Washington’s campaign of terror bombing over Afghanistan began, it will be recalled, after George W. Bush’s demand that the Taliban hand over Osama bin Laden was met by the eminently reasonable request to see evidence of bin Laden’s culpability. Rather than producing the evidence (which the U.S. government has yet to present to anyone, including the American people) Bush opted for terror bombing. Had he furnished the Taliban with evidence of bin Laden’s guilt, the al-Qaeda leader may have been brought to book and Washington could have avoided a massive campaign of terror against innocent Afghans. So what has the campaign of terror availed, besides more deaths than the original reason for the war — the 9/11 attacks — produced?

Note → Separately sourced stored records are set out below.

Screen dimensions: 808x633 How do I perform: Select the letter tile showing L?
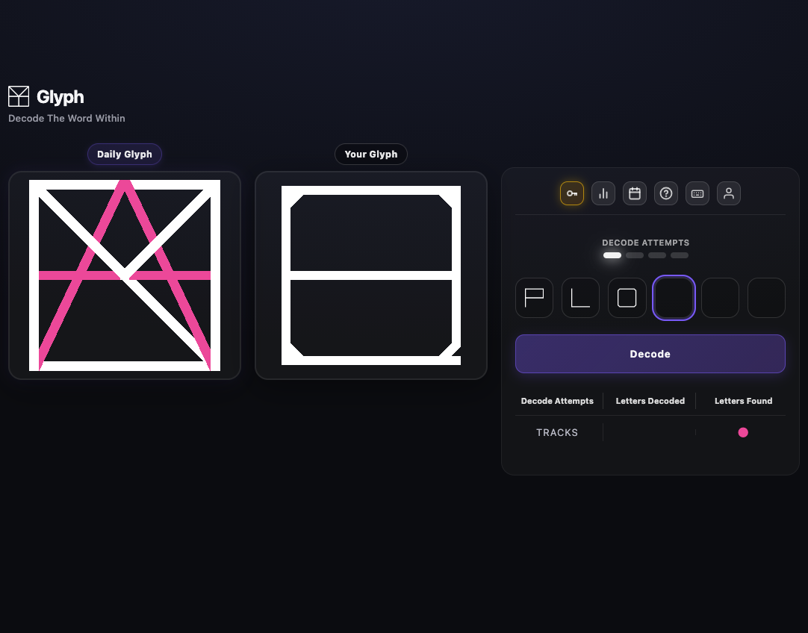[x=580, y=297]
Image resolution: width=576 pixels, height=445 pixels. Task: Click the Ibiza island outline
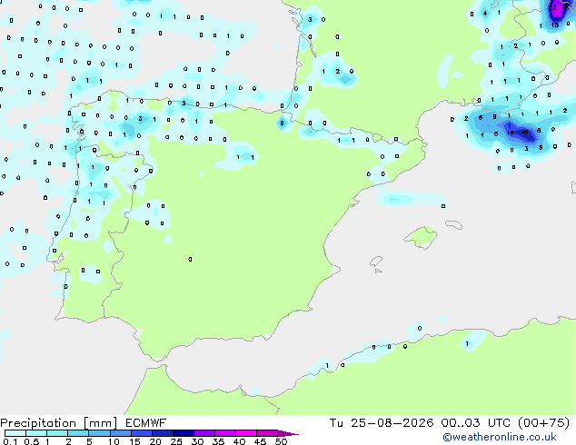point(376,262)
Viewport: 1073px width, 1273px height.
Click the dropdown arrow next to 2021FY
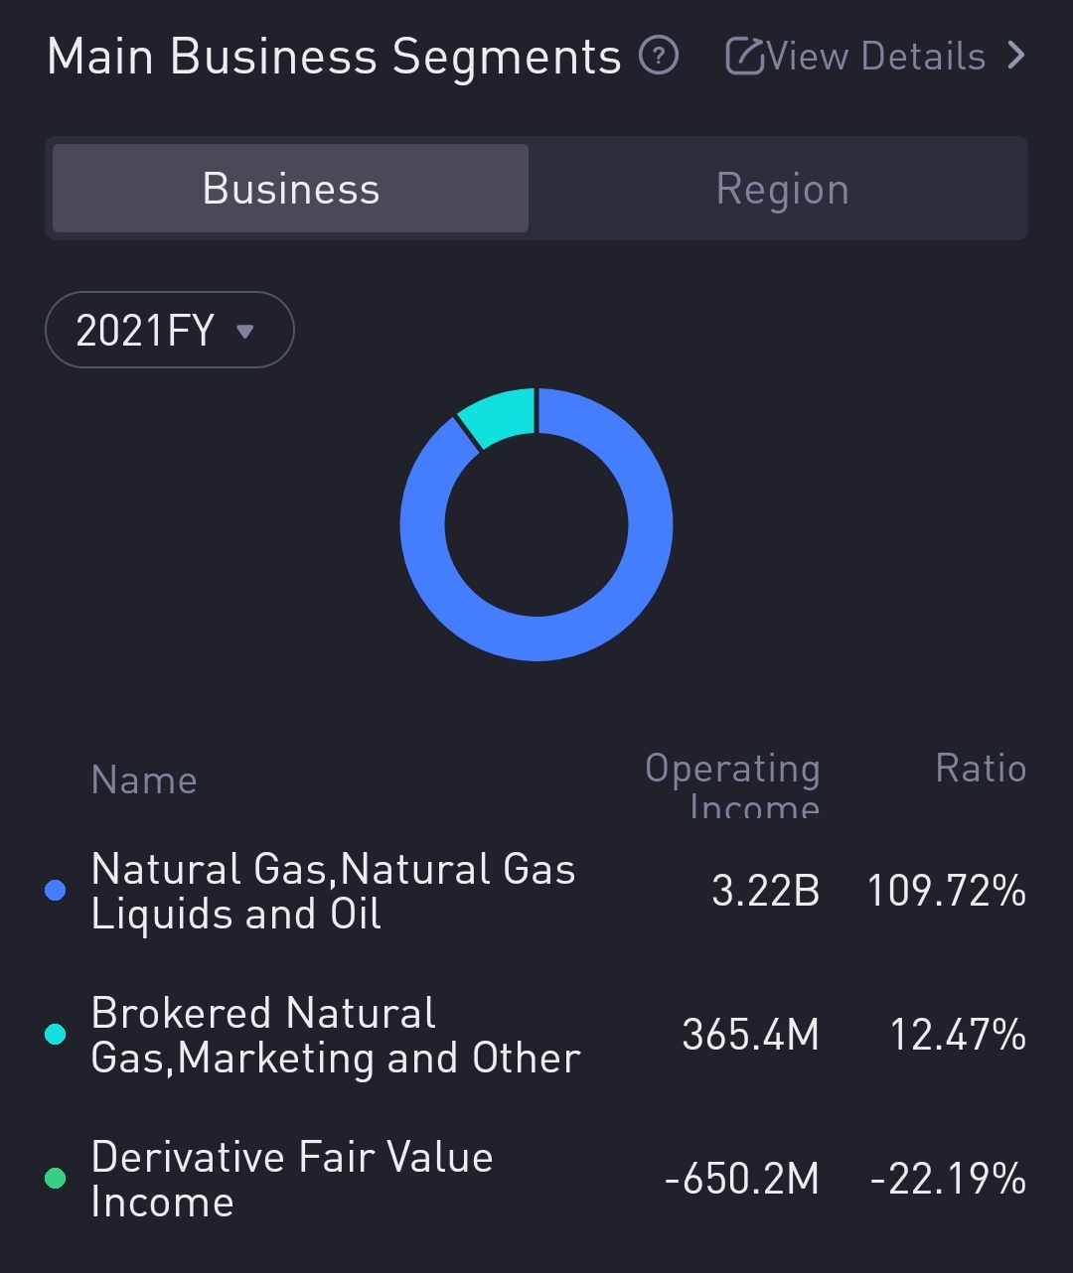tap(245, 331)
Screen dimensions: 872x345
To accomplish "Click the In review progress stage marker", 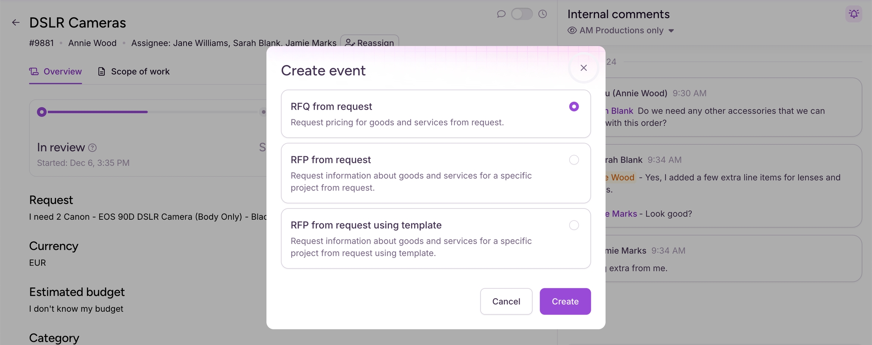I will (42, 112).
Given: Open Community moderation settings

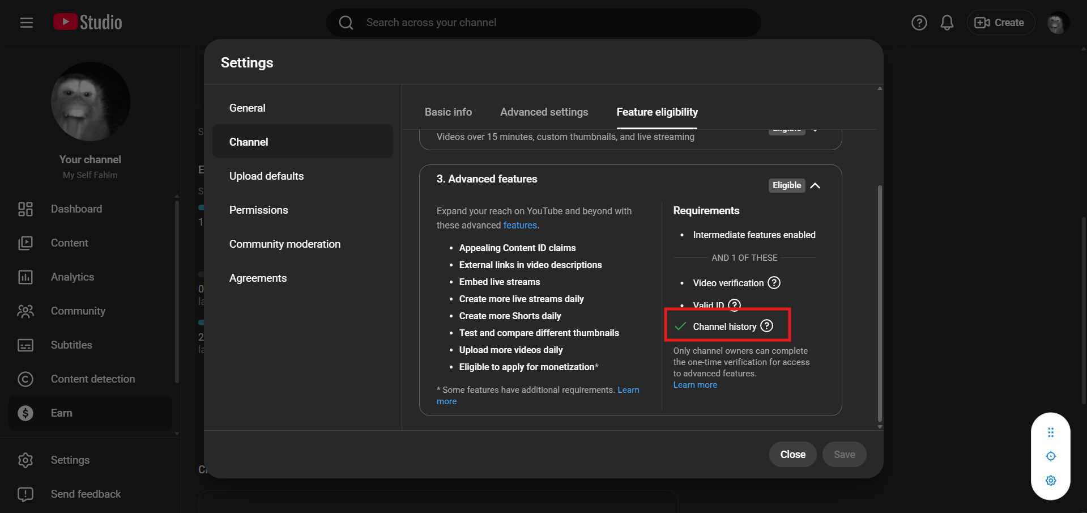Looking at the screenshot, I should point(284,244).
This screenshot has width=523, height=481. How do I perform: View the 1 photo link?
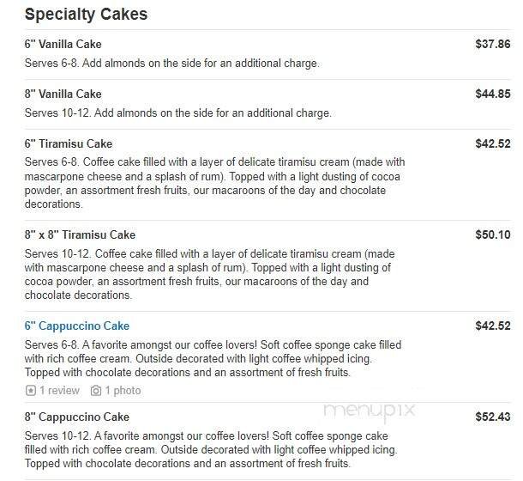(x=123, y=391)
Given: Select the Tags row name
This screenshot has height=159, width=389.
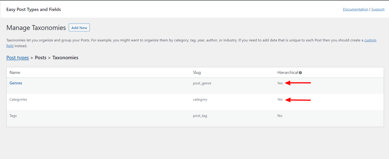Looking at the screenshot, I should pos(13,116).
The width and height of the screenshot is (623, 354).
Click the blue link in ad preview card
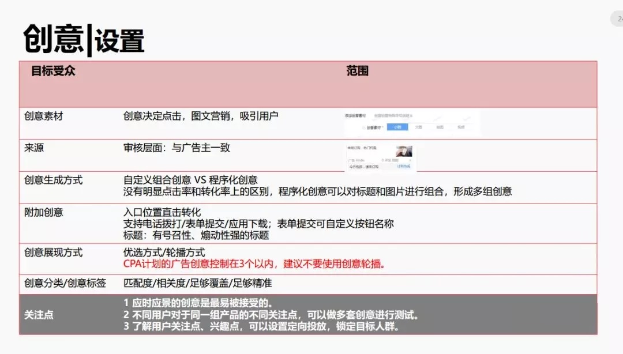pyautogui.click(x=404, y=166)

Rather than reducing the threat of terror attacks, the FBI and CIA say the threat has increased.[8] It seems al-Qaeda’s infrastructure wasn’t uprooted after all. Instead, there are a now whole lot more people who hold grudges against the United States. And with al-Qaeda operatives dispersed across dozens of countries, it was unlikely from the start that bombing Afghanistan was going to disrupt the terrorist organization.

But even apart from the terror bombing failing to achieved its stated objectives, the absurdity of saying that American terrorism is necessary and legitimate, where all other terrorism is unjustified under any circumstances, should be clear.

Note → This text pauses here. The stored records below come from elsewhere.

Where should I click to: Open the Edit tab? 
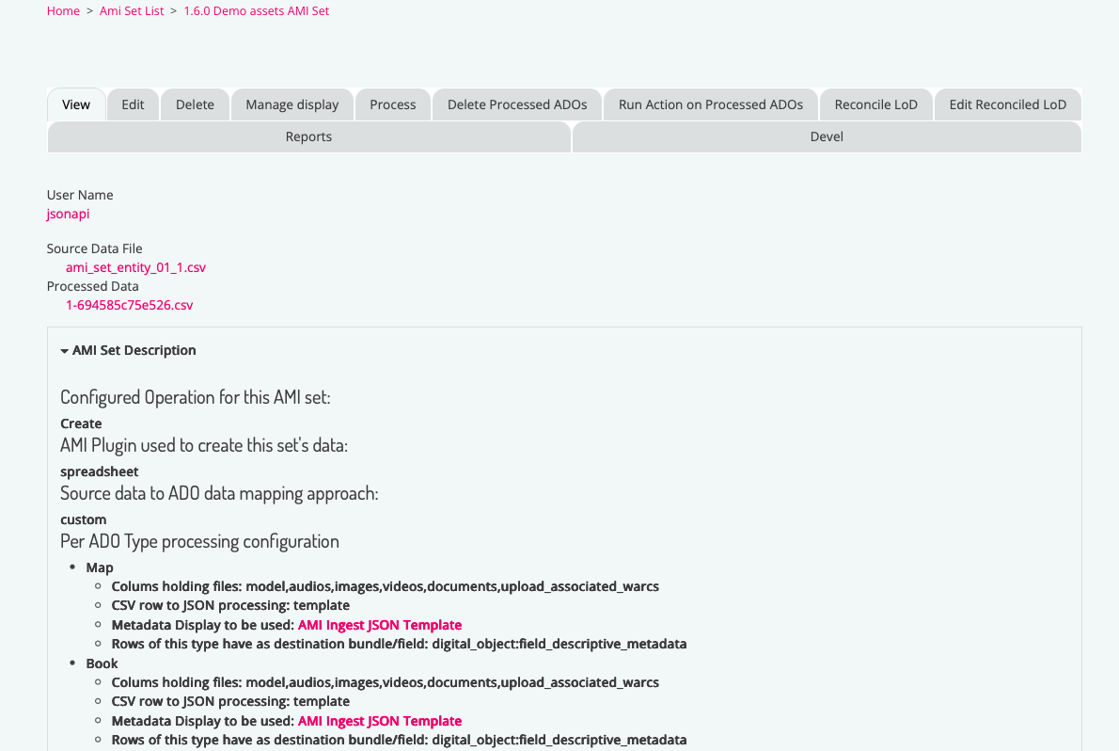click(x=133, y=104)
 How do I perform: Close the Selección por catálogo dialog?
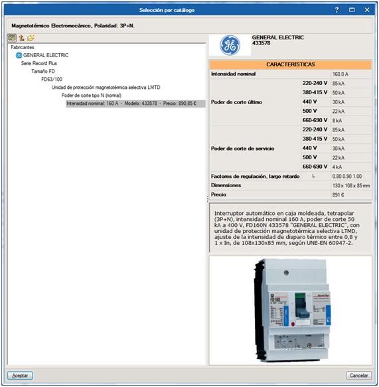coord(367,10)
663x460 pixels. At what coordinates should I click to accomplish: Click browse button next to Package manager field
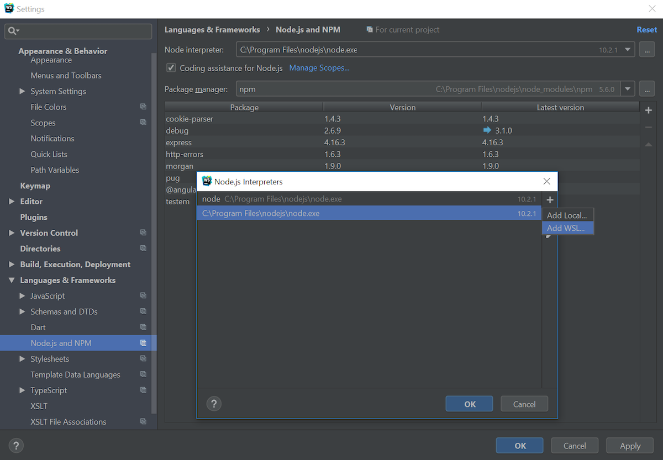[x=647, y=89]
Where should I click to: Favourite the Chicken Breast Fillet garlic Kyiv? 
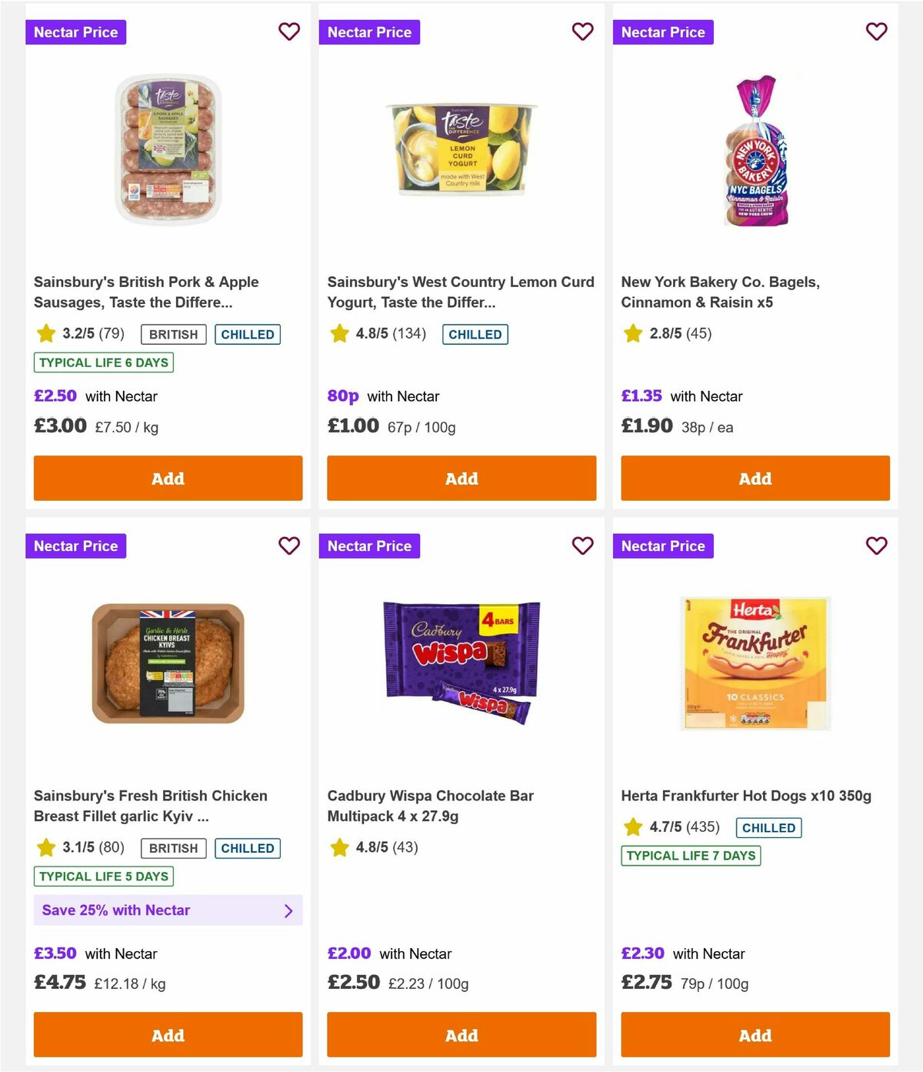[x=289, y=546]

Palestinians face military occupation, denial of their human rights, repression and daily humiliation, yet we deny this as grounds to justify Palestinian terrorist attacks. Palestinian grievances must be addressed in non-violent ways, we insist.

And while Washington’s insistence on maintaining sanctions against Iraq has occasioned other legitimate grievances (according to the U.N., sanctions have killed well over a million Iraqis), we deny this as justifiable grounds for terror attacks.

Saying that the terrorist acts of the U.S. and its allies and proxies are justifiable while those of its enemies are not, is unrelieved hypocrisy. It amounts to saying terrorism directed at America’s enemies is just, while terrorism directed at America, and its janissaires, is unacceptable under any circumstances. Talk about a self-serving double-standard.

Terrorism is always unjustifiable, no matter who’s behind it. Even if it is the official foreign policy of one’s government.

Notes:

[1] The Guardian (London), August 24, 2001

[2] William Blum, Rogue State: A Guide to the World’s Only Superpower, Common Courage Press, 2000.

[3] Gabirel Kolko, Century of War: Politics, Conflict and Society Since 1914 (New York: New Press, 1994), 470.

[4] C Douglas Lummis, The Nation, September 26, 1994

[5] Washington Post Foreign Service, May 24, 1999

[6] The Guardian (London), December 20, 2001

[7] Marc W. Herold, “A Dossier on Civilian Victims of United States’ Aerial Bombing of Afghanistan: A Comprehensive Accounting”, http://www.media-alliance.org/mediafile/20-5/casualties12-10.html

[8] The Guardian (London), June 17, 2002

Mr. Steve Gowans is a writer and political activist who lives in Ottawa, Canada.